■ Prompt 1 ■
List every expression of time in the article about being an innovator that contains a number.

■ Excerpted text ■
──────
GUEST CONTRIBUTOR

By Joel Combes, Sales & Marketing Director at Lawgistics & HR Manager

Be an innovator not an imitator

In a competitive market it’s always hard to think of ways to get ahead of the competition and more often than not it boils down to the two same options;

  1. make your product or service the cheapest, or
  2. make your product or service the best

Making your product or service the cheapest is probably the most obvious and certainly the option the majority of businesses take.

However, following the trend does not mean it’s the right option. Talking from experience, discounting your product will not add any value to your business in the long term.

Making your product or service the best will take more time and effort but with a little bit of thought it doesn’t necessarily need to cost more money.

In fact, if you can find a way to make your product or service more attractive than your competitors and sell it at the same price, your competitors will be forced to discount, crippling their bottom line and leaving no margin to invest back into their business.

Using this technique will enable you to sell more, at the margins your business requires to grow, thus leaving your competitors fighting over the scraps. 

In 2008 I was promoted from a Lawgistics Sales Consultant to the Sales and Marketing Director. Lawgistics had been trading for eight years and had aligned itself with the competitors in a price war.

As a former sales consultant for the company I was as guilty as anyone else at discounting our services to win an order. In the early days achieving monthly targets was a necessity. We all know how the motor trade likes a deal, so discount was our preferable choice to close a sale.

Looking at the situation from my new position, the detrimental effect of discounting was clear. The margins we were making paid the overheads but nothing more, which meant a marketing budget was out of the question.

As the new Sales and Marketing Director the task of ‘marketing’ seemed impossible to achieve. However, if we continued to discount to win the sales it was also clear that we would be in the same situation in ten years time. We needed to be recognised for offering more than our competitors, provide something better that set us apart. However, with no marketing budget it was going to be a challenge.

We turned to email.
──────
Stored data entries
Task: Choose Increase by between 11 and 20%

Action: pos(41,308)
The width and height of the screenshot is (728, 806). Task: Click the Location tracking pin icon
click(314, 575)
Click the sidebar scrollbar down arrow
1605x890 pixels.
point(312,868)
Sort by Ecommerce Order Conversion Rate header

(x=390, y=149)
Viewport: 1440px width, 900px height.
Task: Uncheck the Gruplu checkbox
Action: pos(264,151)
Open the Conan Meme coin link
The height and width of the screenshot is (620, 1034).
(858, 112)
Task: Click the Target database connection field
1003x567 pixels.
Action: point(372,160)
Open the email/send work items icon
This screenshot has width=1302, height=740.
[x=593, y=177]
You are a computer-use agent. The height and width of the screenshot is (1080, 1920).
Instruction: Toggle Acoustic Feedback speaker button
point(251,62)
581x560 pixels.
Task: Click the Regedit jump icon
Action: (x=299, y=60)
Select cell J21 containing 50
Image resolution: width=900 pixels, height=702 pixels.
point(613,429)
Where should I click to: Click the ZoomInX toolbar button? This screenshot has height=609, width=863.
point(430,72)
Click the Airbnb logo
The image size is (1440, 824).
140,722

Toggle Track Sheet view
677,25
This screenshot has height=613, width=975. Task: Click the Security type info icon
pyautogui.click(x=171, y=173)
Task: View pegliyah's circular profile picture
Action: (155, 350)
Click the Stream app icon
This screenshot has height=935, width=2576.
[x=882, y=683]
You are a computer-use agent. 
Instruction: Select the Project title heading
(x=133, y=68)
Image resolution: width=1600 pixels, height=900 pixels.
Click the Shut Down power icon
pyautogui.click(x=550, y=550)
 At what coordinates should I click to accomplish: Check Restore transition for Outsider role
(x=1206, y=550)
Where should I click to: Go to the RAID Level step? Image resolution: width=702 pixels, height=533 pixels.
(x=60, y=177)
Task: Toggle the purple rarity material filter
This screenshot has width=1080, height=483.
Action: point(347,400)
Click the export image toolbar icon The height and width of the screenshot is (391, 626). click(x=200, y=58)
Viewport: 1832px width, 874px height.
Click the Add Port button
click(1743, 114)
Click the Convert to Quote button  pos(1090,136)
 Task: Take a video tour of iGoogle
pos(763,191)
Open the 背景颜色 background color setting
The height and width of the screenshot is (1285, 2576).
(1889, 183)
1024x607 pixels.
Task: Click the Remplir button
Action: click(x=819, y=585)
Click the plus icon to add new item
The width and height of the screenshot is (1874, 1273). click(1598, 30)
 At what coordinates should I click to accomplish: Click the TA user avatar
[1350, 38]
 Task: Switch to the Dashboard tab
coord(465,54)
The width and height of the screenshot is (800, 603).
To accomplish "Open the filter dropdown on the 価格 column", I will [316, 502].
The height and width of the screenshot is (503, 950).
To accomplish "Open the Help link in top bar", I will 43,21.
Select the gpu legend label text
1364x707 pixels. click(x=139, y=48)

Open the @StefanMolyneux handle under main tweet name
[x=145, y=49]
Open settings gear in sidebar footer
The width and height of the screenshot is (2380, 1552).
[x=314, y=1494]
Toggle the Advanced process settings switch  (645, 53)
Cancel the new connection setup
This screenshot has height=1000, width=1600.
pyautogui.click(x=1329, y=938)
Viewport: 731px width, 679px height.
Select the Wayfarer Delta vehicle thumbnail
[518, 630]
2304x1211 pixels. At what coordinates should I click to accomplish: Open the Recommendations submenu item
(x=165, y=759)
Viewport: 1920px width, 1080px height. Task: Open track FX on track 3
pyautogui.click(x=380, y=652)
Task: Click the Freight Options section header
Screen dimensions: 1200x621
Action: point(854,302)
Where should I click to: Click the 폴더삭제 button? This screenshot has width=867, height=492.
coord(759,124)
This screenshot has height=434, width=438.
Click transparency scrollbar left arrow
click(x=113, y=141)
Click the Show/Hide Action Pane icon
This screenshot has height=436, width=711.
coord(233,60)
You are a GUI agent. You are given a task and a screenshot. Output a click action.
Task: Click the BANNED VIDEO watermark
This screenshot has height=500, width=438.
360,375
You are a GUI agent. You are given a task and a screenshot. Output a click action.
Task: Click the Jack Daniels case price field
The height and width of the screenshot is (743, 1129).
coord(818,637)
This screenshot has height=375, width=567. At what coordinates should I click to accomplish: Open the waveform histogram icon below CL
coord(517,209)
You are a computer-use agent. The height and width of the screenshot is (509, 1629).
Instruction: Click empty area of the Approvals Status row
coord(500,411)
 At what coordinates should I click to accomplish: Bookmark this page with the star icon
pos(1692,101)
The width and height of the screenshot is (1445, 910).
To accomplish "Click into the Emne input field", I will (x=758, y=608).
──────
■ Prompt 2 ■
Turn the records, starting with the line containing "Where should I click to: Go" and going on through the line containing "(x=165, y=759)", into a JSON list of strings with one string per line, leaving out blank lines.

■ Expected output 1 ■
- In 2008
- eight years
- ten years time

■ Expected output 2 ■
[
  "Where should I click to: Go to the RAID Level step? Image resolution: width=702 pixels, height=533 pixels.",
  "(x=60, y=177)",
  "Task: Toggle the purple rarity material filter",
  "This screenshot has width=1080, height=483.",
  "Action: point(347,400)",
  "Click the export image toolbar icon The height and width of the screenshot is (391, 626). click(x=200, y=58)",
  "Viewport: 1832px width, 874px height.",
  "Click the Add Port button",
  "click(1743, 114)",
  "Click the Convert to Quote button  pos(1090,136)",
  " Task: Take a video tour of iGoogle",
  "pos(763,191)",
  "Open the 背景颜色 background color setting",
  "The height and width of the screenshot is (1285, 2576).",
  "(1889, 183)",
  "1024x607 pixels.",
  "Task: Click the Remplir button",
  "Action: click(x=819, y=585)",
  "Click the plus icon to add new item",
  "The width and height of the screenshot is (1874, 1273). click(1598, 30)",
  " At what coordinates should I click to accomplish: Click the TA user avatar",
  "[1350, 38]",
  " Task: Switch to the Dashboard tab",
  "coord(465,54)",
  "The width and height of the screenshot is (800, 603).",
  "To accomplish \"Open the filter dropdown on the 価格 column\", I will [316, 502].",
  "The height and width of the screenshot is (503, 950).",
  "To accomplish \"Open the Help link in top bar\", I will 43,21.",
  "Select the gpu legend label text",
  "1364x707 pixels. click(x=139, y=48)",
  "Open the @StefanMolyneux handle under main tweet name",
  "[x=145, y=49]",
  "Open settings gear in sidebar footer",
  "The width and height of the screenshot is (2380, 1552).",
  "[x=314, y=1494]",
  "Toggle the Advanced process settings switch  (645, 53)",
  "Cancel the new connection setup",
  "This screenshot has height=1000, width=1600.",
  "pyautogui.click(x=1329, y=938)",
  "Viewport: 731px width, 679px height.",
  "Select the Wayfarer Delta vehicle thumbnail",
  "[518, 630]",
  "2304x1211 pixels. At what coordinates should I click to accomplish: Open the Recommendations submenu item",
  "(x=165, y=759)"
]